■ Exercise directions ■
Return each line of the records below in which the string "item" turns up.

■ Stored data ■
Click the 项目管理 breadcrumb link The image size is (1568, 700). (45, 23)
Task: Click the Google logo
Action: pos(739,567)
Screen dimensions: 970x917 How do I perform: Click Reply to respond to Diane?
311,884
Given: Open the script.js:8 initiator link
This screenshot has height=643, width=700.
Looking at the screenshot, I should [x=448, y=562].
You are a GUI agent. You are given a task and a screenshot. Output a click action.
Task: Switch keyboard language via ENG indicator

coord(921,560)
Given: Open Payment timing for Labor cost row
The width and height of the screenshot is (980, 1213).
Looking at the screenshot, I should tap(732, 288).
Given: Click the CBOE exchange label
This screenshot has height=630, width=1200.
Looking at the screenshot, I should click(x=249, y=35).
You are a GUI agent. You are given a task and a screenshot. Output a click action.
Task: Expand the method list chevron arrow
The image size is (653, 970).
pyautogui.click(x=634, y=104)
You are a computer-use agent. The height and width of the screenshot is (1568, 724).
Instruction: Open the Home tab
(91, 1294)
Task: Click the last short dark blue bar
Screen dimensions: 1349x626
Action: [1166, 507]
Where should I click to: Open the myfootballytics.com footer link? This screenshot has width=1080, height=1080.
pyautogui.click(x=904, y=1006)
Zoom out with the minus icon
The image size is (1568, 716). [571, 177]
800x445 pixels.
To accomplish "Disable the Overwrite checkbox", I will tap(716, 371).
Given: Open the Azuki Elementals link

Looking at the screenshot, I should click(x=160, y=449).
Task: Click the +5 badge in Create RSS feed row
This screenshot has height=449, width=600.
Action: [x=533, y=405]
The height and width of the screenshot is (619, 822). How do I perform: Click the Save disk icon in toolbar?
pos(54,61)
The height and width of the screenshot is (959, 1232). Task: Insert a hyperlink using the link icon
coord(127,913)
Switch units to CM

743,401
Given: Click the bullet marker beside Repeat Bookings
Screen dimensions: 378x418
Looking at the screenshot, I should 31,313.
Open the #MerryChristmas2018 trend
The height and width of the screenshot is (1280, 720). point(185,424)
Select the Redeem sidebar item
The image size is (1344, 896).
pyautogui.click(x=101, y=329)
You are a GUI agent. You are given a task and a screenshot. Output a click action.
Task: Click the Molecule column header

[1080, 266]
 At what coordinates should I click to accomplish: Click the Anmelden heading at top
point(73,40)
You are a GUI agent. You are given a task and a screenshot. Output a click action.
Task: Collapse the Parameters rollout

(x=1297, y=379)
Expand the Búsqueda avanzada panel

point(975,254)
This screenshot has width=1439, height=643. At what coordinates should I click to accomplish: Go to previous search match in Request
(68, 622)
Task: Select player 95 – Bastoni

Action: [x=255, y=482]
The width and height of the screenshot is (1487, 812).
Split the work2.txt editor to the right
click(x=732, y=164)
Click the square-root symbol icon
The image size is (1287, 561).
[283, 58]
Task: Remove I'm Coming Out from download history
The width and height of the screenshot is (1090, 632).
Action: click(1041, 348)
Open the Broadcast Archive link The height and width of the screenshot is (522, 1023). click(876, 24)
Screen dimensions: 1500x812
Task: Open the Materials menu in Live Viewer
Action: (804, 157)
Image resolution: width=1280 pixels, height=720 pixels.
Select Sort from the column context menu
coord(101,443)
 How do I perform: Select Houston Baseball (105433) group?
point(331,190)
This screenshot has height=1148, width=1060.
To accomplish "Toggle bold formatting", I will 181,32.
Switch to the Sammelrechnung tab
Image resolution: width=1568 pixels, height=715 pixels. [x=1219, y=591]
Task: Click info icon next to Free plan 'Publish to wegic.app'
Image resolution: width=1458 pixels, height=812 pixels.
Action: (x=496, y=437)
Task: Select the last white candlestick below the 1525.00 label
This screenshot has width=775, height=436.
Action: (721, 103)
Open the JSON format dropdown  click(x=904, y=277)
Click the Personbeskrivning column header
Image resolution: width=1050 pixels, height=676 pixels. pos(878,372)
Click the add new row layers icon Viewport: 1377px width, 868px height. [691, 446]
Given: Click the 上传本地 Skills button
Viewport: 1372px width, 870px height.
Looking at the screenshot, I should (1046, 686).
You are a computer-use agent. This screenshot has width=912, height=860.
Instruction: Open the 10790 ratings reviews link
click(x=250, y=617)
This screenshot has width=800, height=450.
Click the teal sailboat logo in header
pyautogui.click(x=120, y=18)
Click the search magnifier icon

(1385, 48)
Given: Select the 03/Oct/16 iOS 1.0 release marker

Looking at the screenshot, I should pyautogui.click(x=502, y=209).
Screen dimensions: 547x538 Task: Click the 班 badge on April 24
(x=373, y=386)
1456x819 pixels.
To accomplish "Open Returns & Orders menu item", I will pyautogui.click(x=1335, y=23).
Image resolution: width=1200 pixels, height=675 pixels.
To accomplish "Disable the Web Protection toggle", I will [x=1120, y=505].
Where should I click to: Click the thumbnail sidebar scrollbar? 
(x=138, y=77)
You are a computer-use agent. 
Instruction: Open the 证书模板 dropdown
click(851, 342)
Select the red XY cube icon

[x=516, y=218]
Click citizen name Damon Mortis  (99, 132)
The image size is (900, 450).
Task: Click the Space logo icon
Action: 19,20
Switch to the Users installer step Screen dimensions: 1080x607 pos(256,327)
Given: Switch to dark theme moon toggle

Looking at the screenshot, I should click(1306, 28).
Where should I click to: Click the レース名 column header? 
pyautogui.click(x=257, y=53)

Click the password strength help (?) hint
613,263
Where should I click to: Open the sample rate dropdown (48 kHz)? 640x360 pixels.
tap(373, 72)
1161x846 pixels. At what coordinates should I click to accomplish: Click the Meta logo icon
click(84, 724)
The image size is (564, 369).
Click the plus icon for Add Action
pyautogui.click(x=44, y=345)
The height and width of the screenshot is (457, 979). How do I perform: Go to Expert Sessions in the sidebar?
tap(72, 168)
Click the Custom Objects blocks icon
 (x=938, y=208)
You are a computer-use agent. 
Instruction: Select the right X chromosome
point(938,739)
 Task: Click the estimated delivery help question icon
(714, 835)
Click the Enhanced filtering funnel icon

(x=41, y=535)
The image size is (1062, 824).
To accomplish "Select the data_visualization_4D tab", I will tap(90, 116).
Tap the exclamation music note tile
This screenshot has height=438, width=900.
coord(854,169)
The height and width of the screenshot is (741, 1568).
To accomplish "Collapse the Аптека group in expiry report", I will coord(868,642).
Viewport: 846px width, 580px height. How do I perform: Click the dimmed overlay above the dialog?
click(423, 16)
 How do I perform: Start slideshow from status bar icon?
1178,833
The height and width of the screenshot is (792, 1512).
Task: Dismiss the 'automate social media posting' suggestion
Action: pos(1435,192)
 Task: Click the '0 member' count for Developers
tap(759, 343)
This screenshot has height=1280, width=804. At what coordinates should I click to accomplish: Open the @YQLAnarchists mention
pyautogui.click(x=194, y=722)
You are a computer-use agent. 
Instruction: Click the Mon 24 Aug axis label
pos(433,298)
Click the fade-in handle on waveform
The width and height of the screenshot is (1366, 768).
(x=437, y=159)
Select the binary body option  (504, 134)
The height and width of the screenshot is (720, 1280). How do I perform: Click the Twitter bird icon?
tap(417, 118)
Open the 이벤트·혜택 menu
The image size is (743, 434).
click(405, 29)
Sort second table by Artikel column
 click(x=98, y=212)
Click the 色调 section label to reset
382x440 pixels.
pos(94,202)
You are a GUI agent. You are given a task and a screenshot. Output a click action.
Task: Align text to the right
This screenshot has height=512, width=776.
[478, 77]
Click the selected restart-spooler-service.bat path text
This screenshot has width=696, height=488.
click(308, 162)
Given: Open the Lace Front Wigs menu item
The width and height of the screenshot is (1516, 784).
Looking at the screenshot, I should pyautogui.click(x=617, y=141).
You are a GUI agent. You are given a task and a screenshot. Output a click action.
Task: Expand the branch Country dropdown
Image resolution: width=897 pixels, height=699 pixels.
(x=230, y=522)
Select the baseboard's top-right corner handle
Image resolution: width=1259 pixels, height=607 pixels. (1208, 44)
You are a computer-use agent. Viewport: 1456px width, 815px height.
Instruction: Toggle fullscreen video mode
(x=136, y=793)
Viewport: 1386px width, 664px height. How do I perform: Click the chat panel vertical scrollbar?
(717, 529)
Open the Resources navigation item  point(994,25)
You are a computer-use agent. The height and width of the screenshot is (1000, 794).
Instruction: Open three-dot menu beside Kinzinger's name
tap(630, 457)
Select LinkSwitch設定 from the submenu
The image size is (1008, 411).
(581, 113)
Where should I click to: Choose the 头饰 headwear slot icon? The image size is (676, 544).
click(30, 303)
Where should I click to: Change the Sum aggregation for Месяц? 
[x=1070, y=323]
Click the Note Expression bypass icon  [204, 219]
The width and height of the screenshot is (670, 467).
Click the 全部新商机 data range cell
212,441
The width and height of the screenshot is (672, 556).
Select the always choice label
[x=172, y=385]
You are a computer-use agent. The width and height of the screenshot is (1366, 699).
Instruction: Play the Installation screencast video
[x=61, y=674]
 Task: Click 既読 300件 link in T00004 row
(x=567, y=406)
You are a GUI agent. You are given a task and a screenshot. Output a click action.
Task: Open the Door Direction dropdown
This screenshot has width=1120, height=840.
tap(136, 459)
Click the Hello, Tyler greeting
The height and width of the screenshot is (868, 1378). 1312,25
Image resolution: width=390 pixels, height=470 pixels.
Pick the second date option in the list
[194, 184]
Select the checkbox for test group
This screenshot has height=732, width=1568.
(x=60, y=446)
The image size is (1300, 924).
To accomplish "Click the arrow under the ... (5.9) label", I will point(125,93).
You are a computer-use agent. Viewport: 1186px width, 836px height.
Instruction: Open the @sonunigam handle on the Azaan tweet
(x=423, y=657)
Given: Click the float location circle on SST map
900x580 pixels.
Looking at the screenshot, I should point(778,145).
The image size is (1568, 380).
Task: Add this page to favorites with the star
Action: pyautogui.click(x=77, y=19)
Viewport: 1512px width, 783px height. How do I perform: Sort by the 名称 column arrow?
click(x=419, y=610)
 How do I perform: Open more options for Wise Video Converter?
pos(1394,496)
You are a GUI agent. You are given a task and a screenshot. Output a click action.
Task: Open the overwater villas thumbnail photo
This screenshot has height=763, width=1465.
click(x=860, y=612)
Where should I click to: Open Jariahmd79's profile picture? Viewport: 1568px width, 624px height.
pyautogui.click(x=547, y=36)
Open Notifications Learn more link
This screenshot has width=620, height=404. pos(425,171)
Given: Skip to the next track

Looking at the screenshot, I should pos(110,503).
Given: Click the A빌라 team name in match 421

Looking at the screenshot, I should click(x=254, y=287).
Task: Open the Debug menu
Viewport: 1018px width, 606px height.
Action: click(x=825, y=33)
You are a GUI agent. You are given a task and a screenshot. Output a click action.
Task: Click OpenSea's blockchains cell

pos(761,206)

■ Exercise response ■
Select the Redeem sidebar item
To accomplish "Open Returns & Orders menu item", I will pyautogui.click(x=1335, y=23).
Given: Open the Lace Front Wigs menu item
Open the Resources navigation item  point(994,25)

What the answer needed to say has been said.